Die Mistelbacher ÖVP will es den Wählern vor den anstehenden Gemeinderatswahlen recht machen. Kein Wunder, verlieren die Schwarzen mit Alfred Pohl doch einen sehr zugänglichen Stadtchef und müssen das neue Team erst wieder aufbauen.

Vorsicht ist jedoch geboten, wenn die ÖVP beginnt, ganz offensichtlich Wahlzuckerln zu verteilen: Der Beschluss zur neuen Grünschnitt-Sammelstelle in Frättingsdorf, den die ÖVP noch dazu alleine durchgeboxt hat, ist dafür ein Paradebeispiel.
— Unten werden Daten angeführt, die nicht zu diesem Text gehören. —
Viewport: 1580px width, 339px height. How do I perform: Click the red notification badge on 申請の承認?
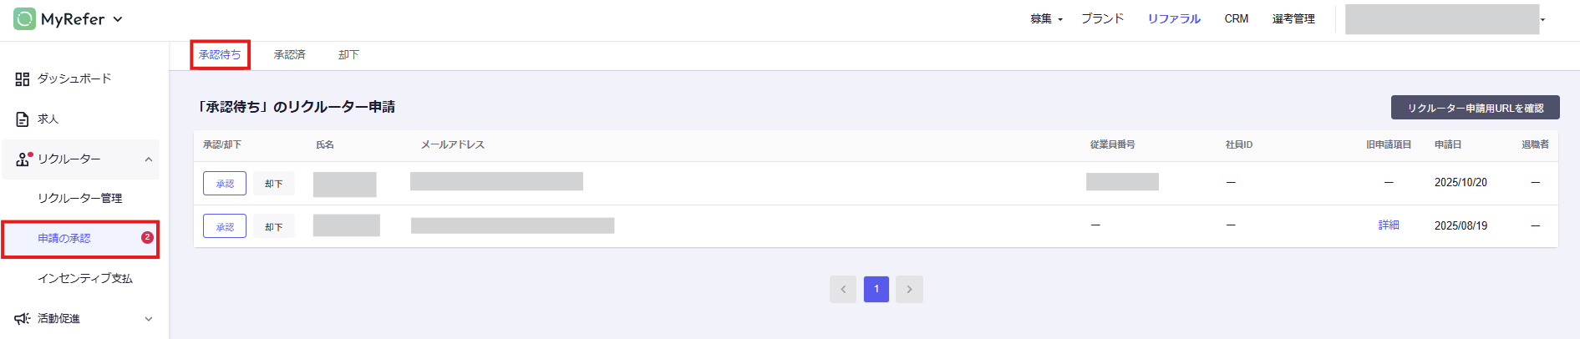pos(147,238)
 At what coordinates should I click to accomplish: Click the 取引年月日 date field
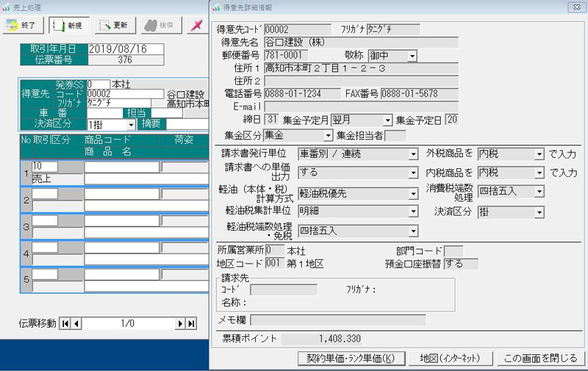116,49
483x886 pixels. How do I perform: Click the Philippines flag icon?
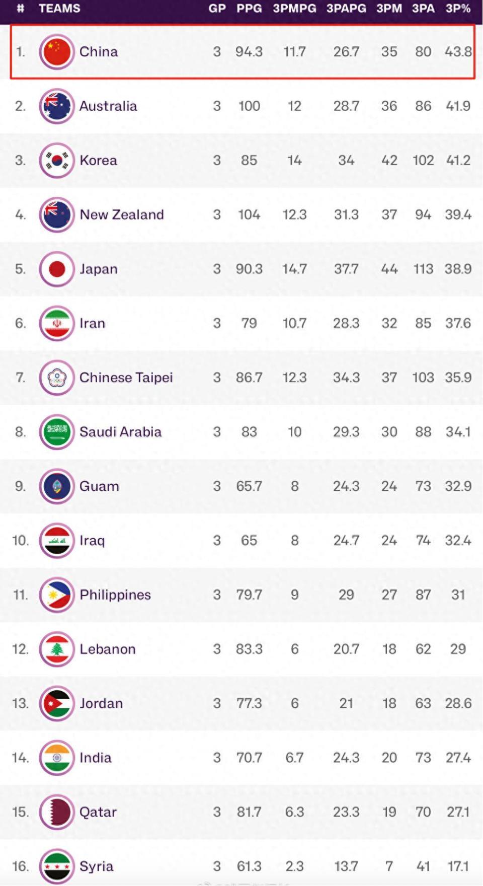pos(57,595)

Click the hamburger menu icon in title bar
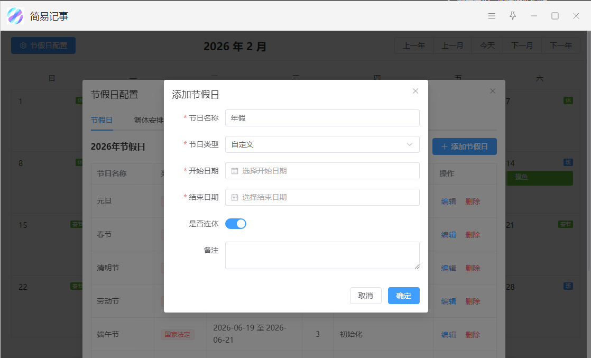pyautogui.click(x=492, y=16)
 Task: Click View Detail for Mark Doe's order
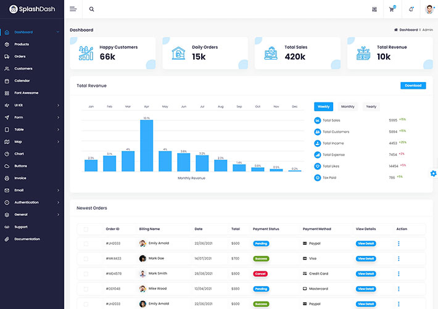click(365, 258)
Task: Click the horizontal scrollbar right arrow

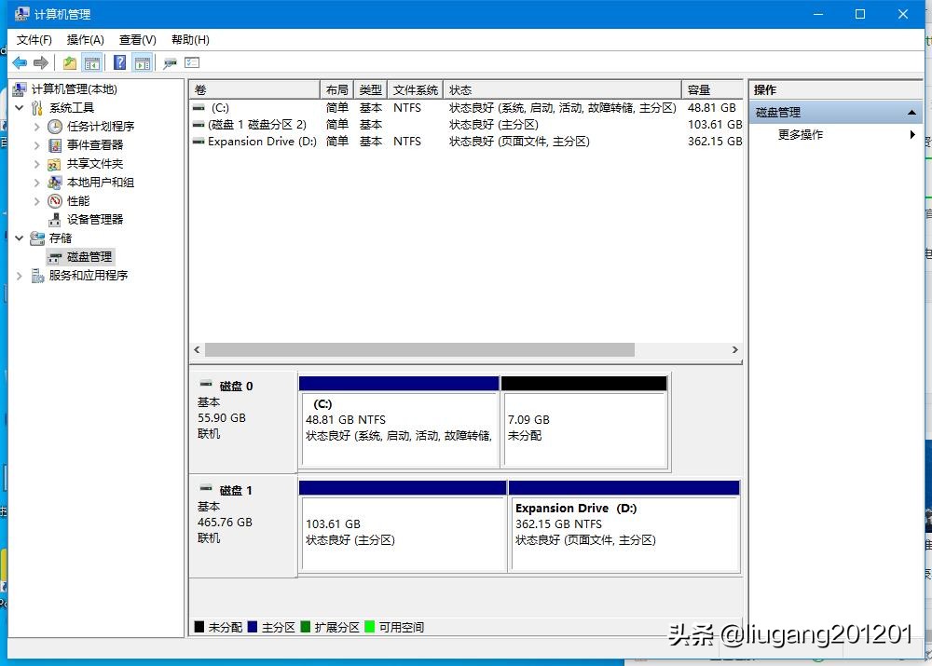Action: point(734,350)
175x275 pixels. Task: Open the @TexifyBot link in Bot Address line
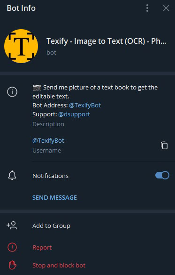(x=85, y=105)
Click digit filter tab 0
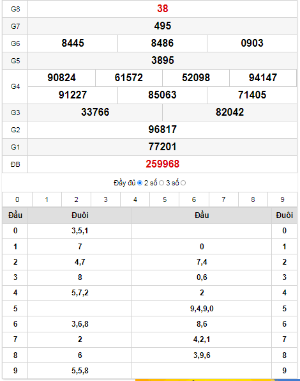300x381 pixels. pos(17,199)

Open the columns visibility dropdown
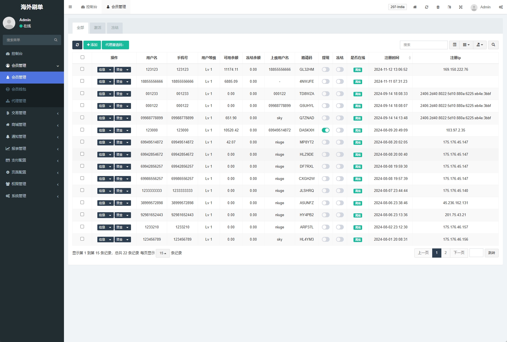466,45
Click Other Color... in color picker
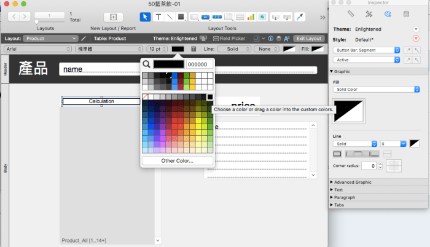The image size is (430, 247). [178, 160]
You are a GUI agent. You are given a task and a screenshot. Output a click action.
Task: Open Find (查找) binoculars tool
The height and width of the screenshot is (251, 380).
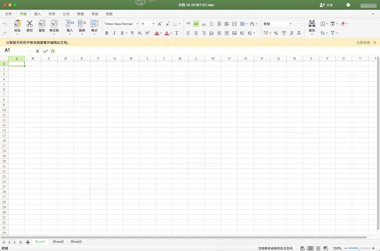(x=312, y=24)
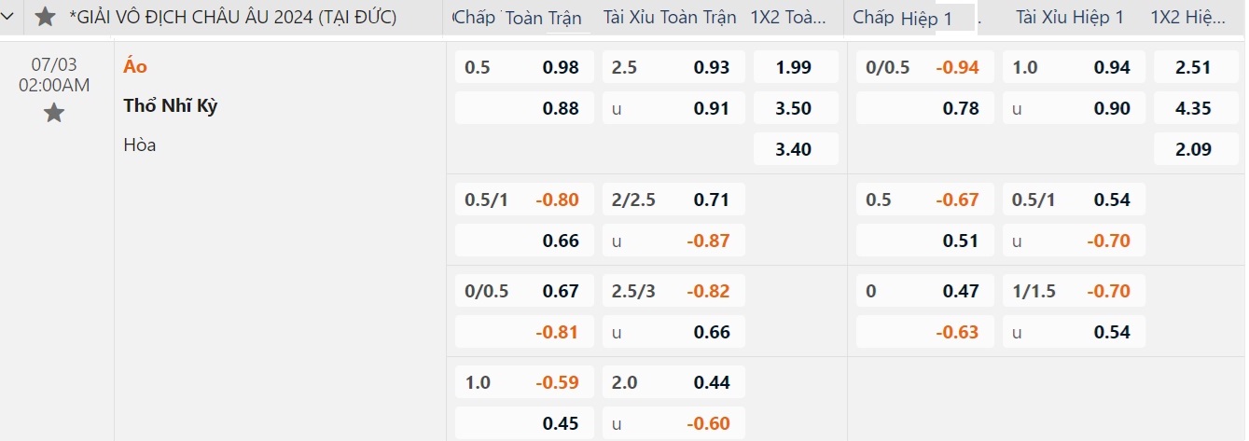Choose full-match draw odds 3.40
The width and height of the screenshot is (1249, 441).
tap(794, 149)
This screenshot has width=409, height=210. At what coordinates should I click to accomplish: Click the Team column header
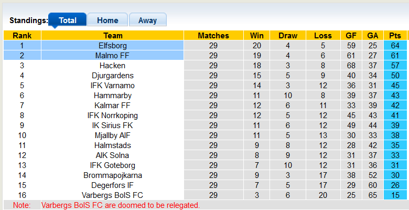[x=112, y=36]
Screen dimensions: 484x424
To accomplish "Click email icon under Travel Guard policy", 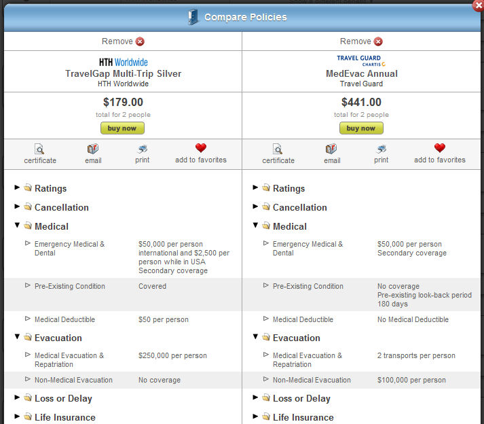I will [331, 149].
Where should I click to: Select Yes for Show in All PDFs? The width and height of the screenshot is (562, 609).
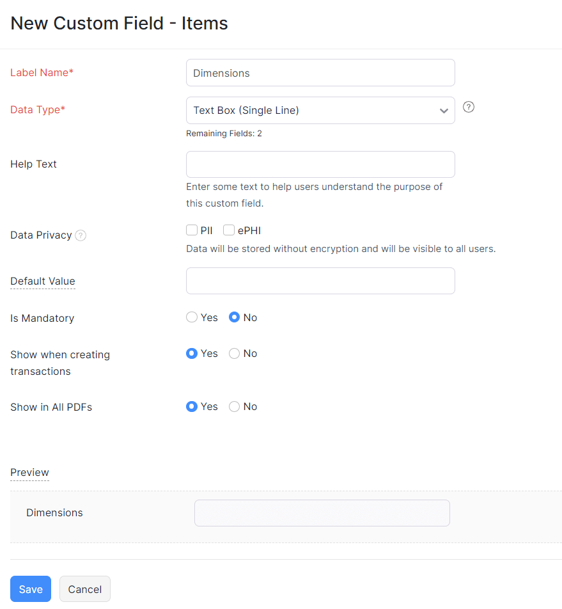192,406
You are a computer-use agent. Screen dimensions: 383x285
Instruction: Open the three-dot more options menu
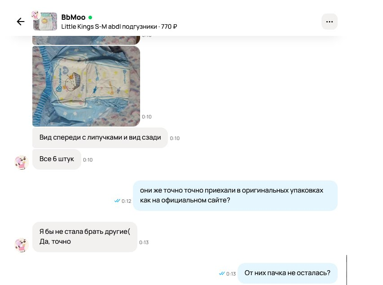click(329, 22)
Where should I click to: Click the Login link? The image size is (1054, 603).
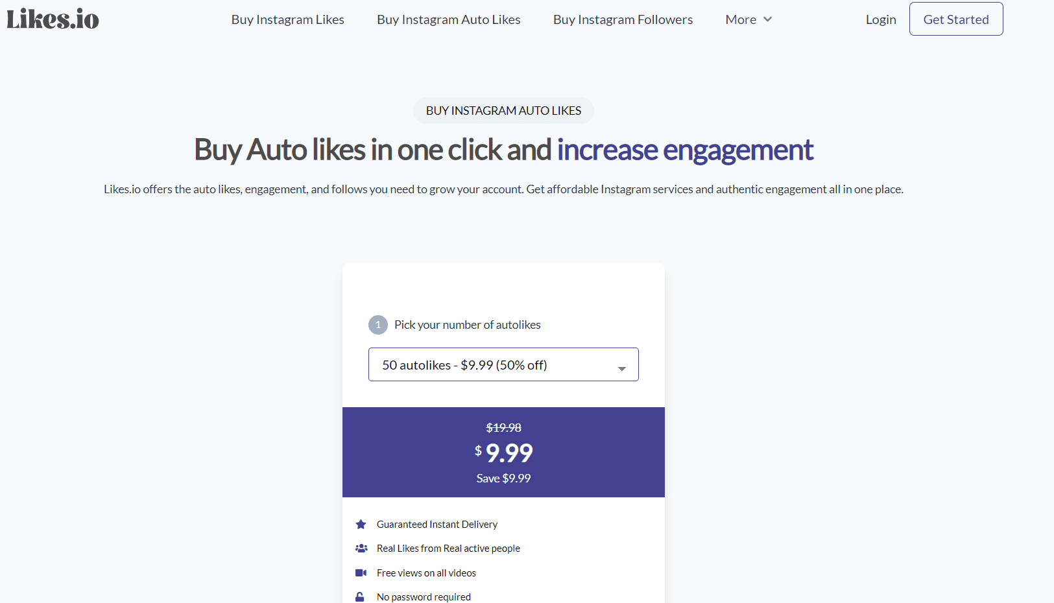click(x=880, y=19)
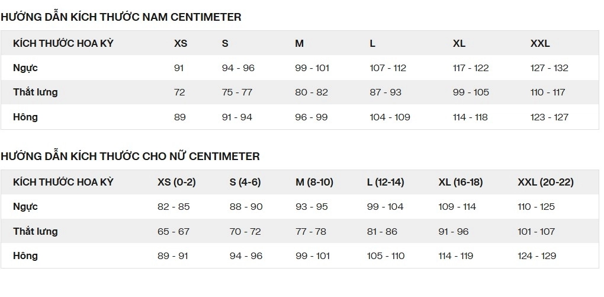Select XS column header in men's table
604x297 pixels.
pos(181,44)
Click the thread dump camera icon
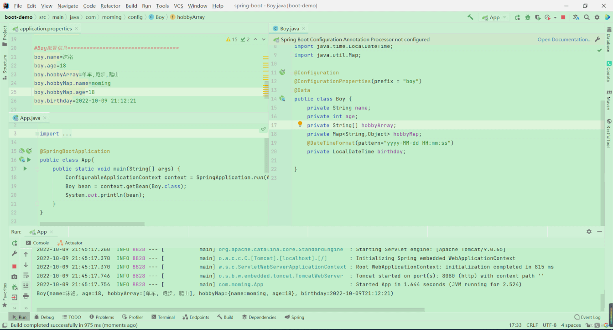Image resolution: width=613 pixels, height=330 pixels. (15, 277)
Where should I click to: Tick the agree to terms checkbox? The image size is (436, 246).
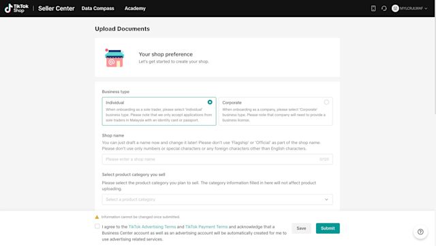tap(97, 226)
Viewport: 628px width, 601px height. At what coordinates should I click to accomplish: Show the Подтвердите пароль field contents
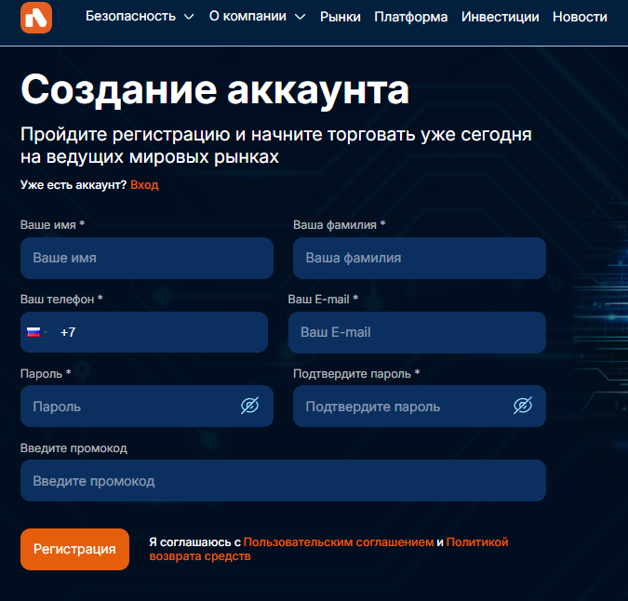click(522, 406)
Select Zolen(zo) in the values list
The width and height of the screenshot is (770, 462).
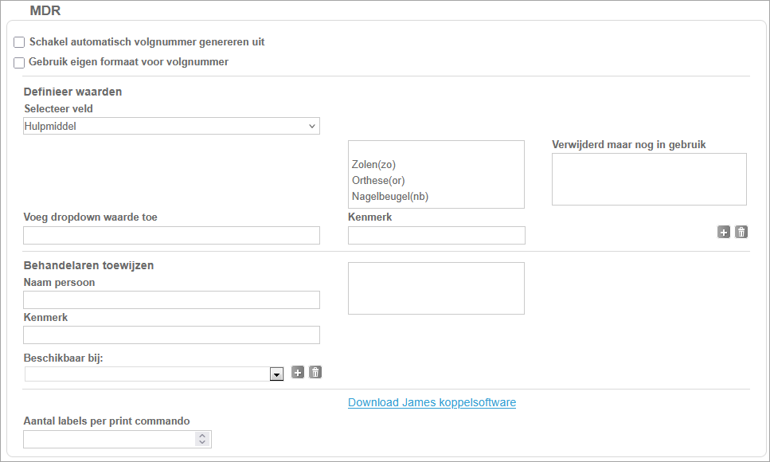click(x=373, y=165)
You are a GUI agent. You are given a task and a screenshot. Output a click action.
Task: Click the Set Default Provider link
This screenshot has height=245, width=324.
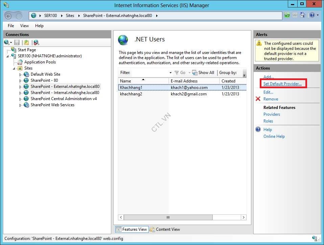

Weder im Ausschuss noch im Stadtrat hat man die neue Deponie für nötig befunden - und dennoch wird das Thema in den Gemeinderat gehievt.

Alle Warnungen der Opposition, dass dieser Beschluss auch bei anderen Bewohner Begehrlichkeiten wecken könnte, wurden in den Wind geschlagen. Zu Unrecht, denn dass solche Projekte einen Domino-Effekt auslösen könnten, ist gut möglich. Die Frage ist, wie die ÖVP damit umgehen will, wenn nun auch andere Bewohner ihre Wünsche bei ihr deponieren.